TASK TO COMPLETE: The lines below are to be quoted exactly, from the first through the one that contains "Select the input".
__________________________________________________
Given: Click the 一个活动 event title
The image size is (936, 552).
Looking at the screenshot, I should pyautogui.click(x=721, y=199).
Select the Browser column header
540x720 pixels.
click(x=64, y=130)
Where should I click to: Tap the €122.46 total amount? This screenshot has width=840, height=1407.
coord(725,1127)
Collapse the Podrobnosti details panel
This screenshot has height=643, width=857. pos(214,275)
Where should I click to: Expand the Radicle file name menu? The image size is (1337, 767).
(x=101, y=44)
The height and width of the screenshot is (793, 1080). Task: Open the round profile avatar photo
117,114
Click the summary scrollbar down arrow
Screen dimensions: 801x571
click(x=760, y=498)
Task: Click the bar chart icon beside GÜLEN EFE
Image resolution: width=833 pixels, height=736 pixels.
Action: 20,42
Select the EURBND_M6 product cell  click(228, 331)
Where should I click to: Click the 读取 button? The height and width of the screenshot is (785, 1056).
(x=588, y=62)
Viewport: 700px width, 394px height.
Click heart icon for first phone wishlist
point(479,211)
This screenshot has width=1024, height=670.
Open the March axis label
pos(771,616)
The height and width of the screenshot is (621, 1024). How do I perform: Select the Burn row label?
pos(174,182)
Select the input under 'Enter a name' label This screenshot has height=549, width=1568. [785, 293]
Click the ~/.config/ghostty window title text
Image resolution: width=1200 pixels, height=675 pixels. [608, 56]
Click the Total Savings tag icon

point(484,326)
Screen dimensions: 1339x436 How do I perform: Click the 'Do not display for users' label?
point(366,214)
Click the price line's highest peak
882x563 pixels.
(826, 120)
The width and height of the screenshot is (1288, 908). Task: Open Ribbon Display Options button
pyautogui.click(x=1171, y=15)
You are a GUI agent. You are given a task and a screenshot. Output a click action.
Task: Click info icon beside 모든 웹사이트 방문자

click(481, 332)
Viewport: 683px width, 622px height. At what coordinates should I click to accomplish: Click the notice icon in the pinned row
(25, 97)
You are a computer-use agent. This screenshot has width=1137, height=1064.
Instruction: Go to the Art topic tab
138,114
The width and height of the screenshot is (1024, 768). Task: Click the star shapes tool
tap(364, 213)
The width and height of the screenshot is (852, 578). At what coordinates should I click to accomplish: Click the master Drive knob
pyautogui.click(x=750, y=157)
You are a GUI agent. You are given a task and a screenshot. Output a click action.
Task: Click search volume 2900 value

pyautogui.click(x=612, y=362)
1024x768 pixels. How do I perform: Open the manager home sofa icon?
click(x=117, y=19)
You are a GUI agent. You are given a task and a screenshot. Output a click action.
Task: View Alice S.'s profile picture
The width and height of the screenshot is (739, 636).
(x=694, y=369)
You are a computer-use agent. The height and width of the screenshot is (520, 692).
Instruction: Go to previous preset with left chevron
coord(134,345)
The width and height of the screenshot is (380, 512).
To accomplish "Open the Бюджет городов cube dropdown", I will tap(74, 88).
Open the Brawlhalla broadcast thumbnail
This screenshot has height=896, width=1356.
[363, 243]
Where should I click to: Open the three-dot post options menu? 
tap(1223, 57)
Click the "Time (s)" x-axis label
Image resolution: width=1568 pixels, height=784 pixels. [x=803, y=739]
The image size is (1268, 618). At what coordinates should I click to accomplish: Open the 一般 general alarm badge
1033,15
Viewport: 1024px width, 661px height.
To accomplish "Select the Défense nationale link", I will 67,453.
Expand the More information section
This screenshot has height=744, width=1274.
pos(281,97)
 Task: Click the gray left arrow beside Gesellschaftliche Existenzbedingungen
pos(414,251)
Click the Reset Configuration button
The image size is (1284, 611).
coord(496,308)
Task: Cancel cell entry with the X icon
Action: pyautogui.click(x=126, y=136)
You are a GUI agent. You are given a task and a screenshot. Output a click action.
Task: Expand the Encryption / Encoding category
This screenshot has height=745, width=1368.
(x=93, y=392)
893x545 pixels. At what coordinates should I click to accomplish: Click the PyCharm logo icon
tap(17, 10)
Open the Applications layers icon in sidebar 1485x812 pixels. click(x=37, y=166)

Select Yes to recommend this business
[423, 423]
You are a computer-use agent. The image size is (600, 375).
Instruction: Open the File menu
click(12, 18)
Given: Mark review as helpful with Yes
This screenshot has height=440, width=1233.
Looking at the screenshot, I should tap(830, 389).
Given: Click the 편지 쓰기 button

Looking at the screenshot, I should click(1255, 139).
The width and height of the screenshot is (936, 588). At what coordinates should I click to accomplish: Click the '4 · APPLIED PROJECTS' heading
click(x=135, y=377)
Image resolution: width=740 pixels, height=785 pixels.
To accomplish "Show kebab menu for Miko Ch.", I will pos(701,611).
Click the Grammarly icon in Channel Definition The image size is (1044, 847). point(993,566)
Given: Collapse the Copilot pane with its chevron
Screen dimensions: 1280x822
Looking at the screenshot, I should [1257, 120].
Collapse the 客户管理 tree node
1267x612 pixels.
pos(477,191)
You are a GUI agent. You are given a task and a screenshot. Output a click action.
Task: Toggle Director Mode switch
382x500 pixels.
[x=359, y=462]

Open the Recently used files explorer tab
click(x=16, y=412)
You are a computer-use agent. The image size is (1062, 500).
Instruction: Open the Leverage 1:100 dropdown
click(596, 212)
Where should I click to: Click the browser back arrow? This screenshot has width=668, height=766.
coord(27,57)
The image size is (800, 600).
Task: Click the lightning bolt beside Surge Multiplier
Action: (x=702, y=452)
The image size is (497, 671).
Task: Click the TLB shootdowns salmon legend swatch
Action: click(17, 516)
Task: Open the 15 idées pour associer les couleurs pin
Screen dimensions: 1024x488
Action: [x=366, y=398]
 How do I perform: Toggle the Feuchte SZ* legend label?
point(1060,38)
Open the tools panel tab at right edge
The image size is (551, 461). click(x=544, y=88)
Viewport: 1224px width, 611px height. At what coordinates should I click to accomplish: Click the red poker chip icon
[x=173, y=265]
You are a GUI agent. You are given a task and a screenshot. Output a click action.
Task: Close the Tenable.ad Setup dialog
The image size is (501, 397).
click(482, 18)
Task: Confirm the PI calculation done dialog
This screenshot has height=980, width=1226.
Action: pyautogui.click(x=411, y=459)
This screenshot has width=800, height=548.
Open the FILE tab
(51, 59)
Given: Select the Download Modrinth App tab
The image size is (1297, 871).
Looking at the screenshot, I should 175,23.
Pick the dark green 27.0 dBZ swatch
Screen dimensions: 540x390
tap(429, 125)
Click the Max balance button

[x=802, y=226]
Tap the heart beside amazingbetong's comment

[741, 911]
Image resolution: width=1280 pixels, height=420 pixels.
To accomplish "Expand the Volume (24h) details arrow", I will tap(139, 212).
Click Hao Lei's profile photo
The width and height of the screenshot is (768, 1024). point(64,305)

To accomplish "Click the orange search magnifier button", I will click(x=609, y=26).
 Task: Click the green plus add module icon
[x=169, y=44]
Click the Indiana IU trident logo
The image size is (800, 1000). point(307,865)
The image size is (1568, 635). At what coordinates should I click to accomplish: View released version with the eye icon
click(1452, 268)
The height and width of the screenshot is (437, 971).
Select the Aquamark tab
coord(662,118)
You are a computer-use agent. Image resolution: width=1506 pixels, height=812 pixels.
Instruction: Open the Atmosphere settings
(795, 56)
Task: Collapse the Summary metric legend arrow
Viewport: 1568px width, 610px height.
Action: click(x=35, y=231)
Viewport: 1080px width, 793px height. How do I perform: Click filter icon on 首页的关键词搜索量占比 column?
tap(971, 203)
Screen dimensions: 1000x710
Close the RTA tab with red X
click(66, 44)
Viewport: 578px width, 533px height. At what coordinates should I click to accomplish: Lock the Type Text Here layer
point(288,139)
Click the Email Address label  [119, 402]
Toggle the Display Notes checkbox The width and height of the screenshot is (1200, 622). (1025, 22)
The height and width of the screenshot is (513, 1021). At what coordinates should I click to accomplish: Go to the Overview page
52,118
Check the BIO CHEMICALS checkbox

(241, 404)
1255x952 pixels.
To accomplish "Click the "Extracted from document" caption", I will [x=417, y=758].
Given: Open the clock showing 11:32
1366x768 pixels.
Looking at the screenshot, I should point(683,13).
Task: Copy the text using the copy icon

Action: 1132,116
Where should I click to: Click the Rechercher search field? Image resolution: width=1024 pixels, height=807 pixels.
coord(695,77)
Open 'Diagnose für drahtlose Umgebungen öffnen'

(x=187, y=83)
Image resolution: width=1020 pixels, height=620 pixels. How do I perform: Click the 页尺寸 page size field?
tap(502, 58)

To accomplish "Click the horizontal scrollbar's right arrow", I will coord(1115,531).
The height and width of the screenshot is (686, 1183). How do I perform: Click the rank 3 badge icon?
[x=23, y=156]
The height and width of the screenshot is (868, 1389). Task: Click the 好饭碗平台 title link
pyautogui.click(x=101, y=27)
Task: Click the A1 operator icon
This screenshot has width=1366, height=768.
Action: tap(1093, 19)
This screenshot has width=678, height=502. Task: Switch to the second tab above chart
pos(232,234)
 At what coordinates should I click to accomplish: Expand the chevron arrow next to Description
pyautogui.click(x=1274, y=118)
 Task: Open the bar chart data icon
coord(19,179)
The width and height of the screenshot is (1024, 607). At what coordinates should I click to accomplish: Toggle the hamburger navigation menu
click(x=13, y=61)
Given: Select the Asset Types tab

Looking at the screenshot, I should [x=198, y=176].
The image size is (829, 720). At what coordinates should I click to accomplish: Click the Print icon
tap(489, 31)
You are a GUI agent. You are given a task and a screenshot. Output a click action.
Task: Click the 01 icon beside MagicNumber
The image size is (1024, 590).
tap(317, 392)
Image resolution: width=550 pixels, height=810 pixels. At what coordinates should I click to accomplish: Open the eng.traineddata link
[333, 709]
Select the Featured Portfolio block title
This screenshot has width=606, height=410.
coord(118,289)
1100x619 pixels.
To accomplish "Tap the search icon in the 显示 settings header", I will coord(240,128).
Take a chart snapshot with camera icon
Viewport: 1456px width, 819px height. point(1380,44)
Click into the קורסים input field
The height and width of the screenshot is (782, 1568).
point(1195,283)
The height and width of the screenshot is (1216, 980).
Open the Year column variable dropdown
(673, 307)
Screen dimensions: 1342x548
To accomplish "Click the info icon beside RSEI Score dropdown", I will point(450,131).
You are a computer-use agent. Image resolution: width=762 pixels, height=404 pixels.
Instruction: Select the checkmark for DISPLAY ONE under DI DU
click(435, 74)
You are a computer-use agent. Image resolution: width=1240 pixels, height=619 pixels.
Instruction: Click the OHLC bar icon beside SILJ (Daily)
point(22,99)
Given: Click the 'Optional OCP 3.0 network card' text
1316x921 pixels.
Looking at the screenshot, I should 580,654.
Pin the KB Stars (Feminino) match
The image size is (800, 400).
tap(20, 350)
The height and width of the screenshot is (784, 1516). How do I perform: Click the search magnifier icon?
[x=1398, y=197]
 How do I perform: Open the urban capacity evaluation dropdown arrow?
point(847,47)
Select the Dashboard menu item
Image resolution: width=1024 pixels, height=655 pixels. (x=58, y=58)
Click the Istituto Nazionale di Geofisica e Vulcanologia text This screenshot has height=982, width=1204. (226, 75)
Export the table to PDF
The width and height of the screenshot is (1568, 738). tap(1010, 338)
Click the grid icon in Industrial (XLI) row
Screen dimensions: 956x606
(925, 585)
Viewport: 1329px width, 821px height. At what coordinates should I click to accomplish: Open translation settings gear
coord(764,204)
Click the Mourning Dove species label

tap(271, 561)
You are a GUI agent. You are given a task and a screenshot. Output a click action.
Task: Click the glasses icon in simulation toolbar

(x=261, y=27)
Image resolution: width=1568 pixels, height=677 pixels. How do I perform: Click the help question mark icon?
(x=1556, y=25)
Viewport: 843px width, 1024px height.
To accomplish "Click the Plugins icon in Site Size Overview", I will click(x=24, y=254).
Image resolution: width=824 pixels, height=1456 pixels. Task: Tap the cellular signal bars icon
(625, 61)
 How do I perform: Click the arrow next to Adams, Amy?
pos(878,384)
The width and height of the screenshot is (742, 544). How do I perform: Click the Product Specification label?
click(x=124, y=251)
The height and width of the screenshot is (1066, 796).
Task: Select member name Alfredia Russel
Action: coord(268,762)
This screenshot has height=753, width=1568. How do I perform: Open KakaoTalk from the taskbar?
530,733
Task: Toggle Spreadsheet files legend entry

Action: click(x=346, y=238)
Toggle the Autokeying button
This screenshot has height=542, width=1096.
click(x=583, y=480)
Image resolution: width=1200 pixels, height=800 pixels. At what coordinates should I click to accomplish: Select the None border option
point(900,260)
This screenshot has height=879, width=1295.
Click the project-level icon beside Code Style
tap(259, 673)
__________________________________________________
REPLY:
Given: Click the 一个活动 event title
The image size is (936, 552).
Looking at the screenshot, I should pyautogui.click(x=721, y=199).
Select the Browser column header
540x720 pixels.
click(x=64, y=130)
Where should I click to: Tap the €122.46 total amount? This screenshot has width=840, height=1407.
coord(725,1127)
Collapse the Podrobnosti details panel
This screenshot has height=643, width=857. pos(214,275)
Where should I click to: Expand the Radicle file name menu? The image size is (1337, 767).
(x=101, y=44)
The height and width of the screenshot is (793, 1080). Task: Open the round profile avatar photo
117,114
Click the summary scrollbar down arrow
Screen dimensions: 801x571
click(x=760, y=498)
Task: Click the bar chart icon beside GÜLEN EFE
Image resolution: width=833 pixels, height=736 pixels.
Action: 20,42
Select the EURBND_M6 product cell  click(228, 331)
Where should I click to: Click the 读取 button? The height and width of the screenshot is (785, 1056).
(x=588, y=62)
Viewport: 700px width, 394px height.
Click heart icon for first phone wishlist
point(479,211)
This screenshot has width=1024, height=670.
Open the March axis label
pos(771,616)
The height and width of the screenshot is (621, 1024). How do I perform: Select the Burn row label?
pos(174,182)
Select the input under 'Enter a name' label This screenshot has height=549, width=1568. [785, 293]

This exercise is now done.